▶ **Task details**: Transcribe nothing except the lines below that run from the one with "You are a GUI" to the one with "The height and width of the screenshot is (363, 640).", ends included, and do not copy any picture.

▶ **Data**:
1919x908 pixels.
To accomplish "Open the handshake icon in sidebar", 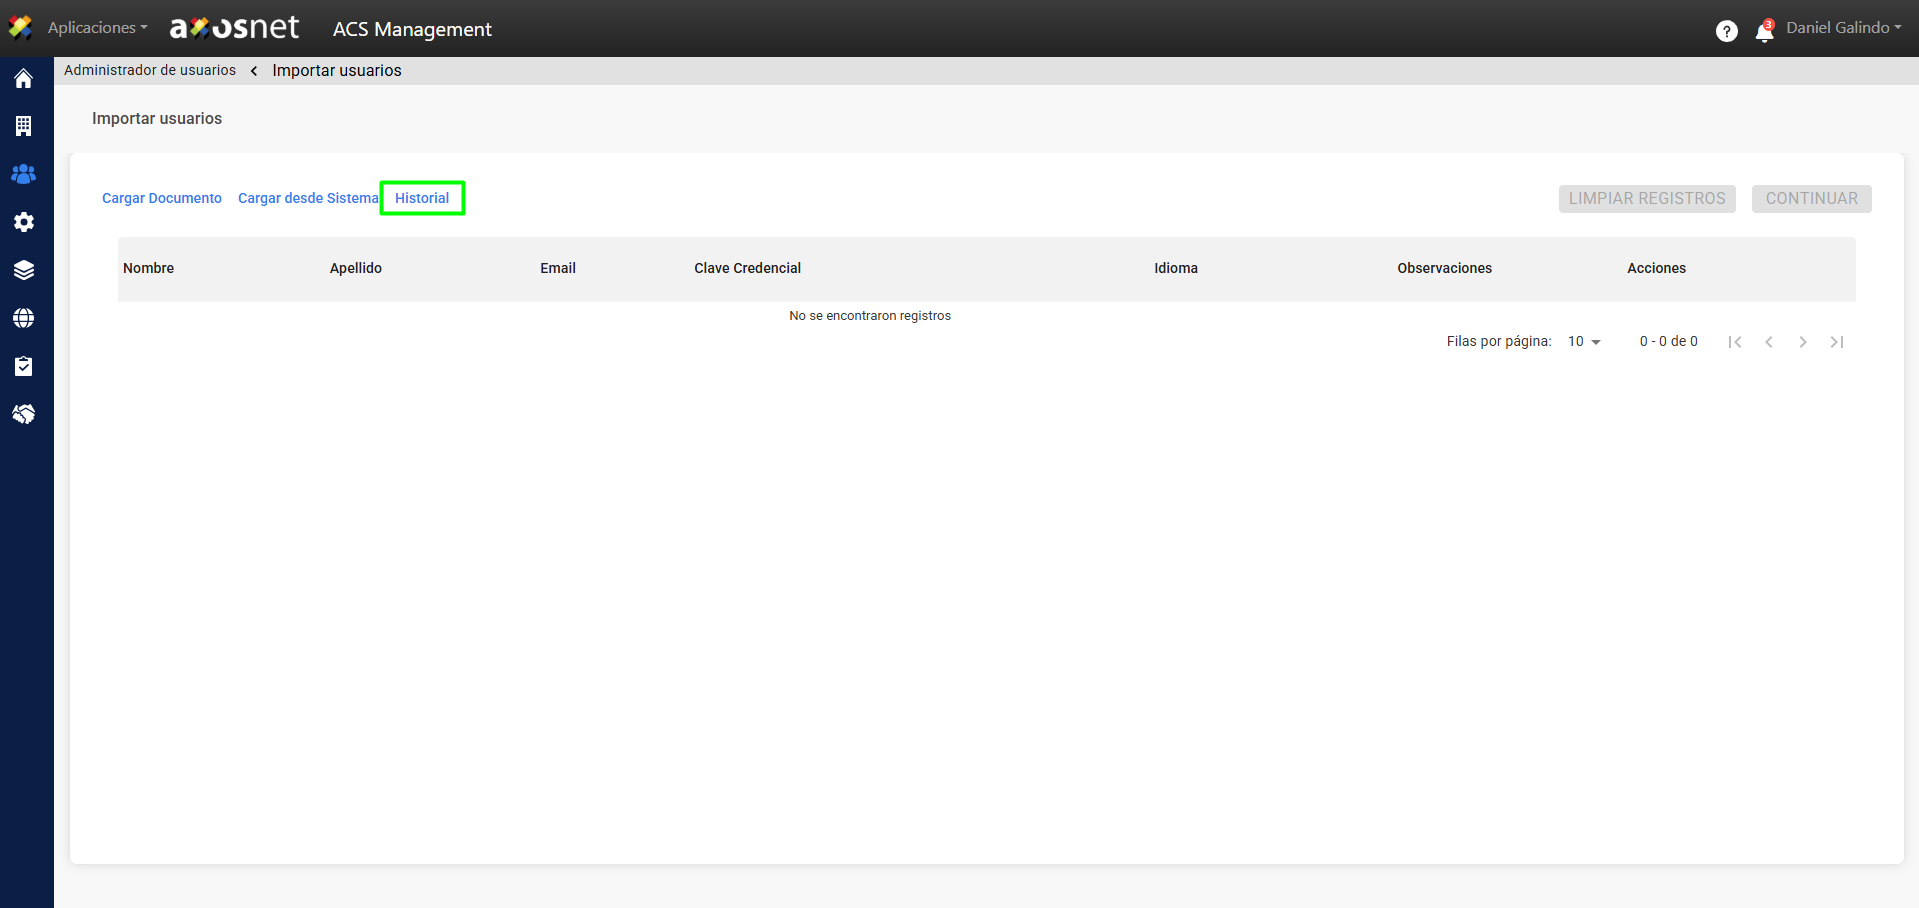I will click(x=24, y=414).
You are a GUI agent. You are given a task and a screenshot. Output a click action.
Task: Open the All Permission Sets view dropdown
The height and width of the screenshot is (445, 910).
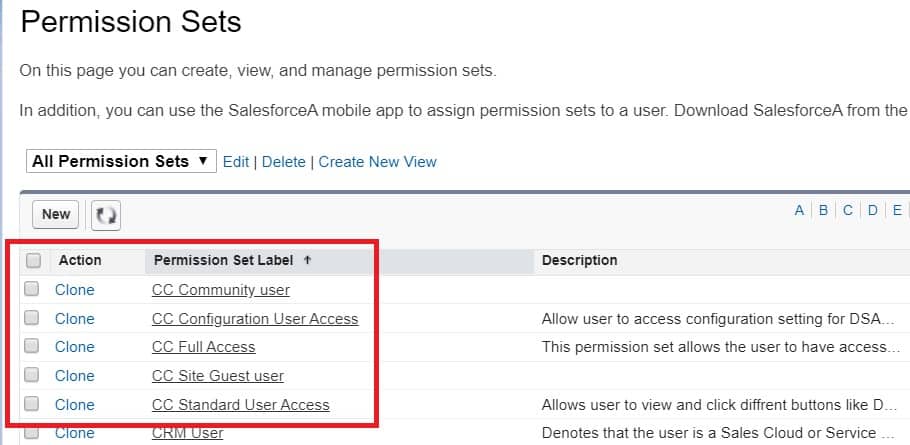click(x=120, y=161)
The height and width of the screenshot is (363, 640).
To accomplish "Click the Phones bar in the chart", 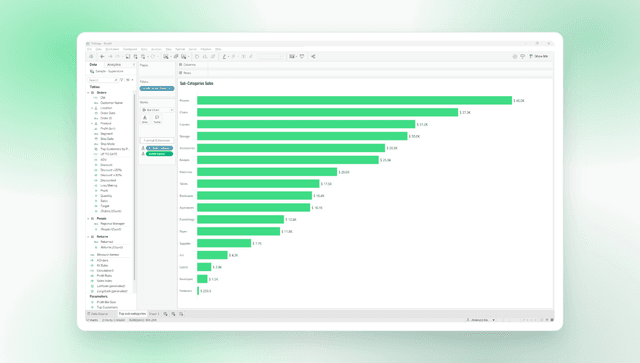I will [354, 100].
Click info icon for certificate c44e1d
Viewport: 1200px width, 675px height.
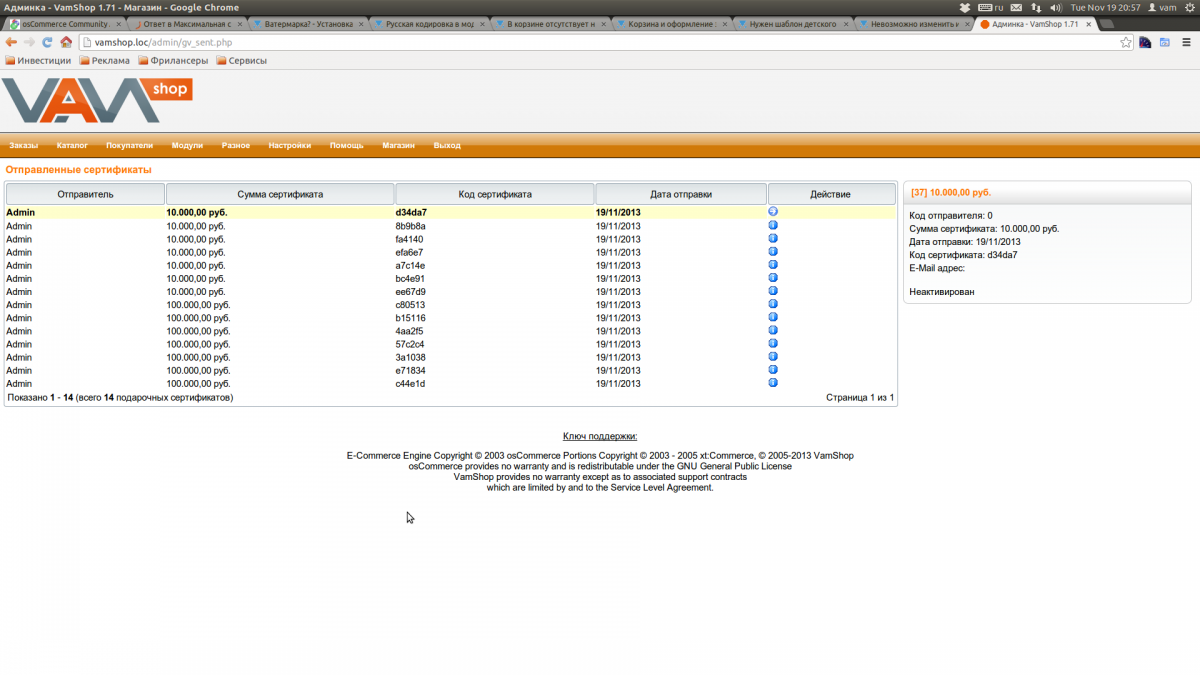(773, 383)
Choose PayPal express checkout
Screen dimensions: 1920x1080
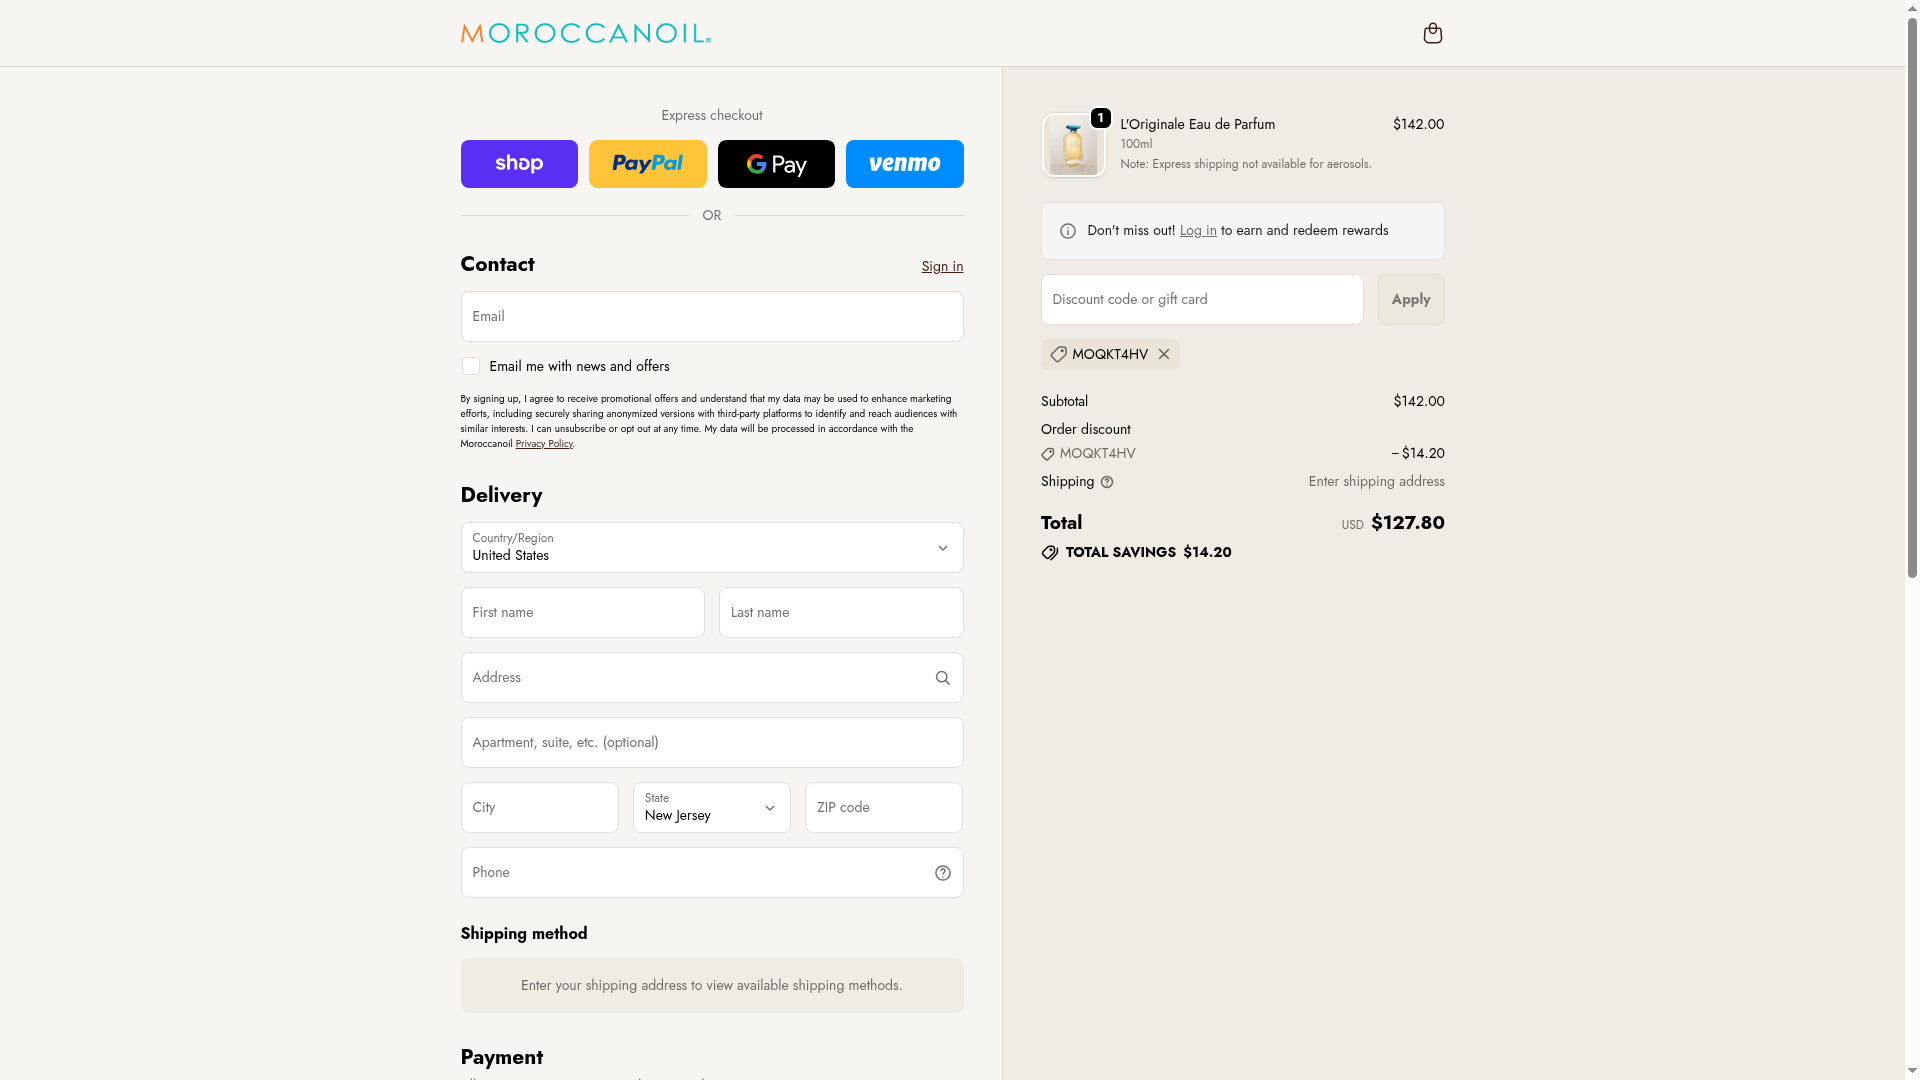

▶ **Answer for the task**:
You are a GUI agent. You are given a task and a screenshot. Output a click action.
Task: Open the All Permission Sets view dropdown
The height and width of the screenshot is (445, 910).
click(x=120, y=161)
The height and width of the screenshot is (363, 640).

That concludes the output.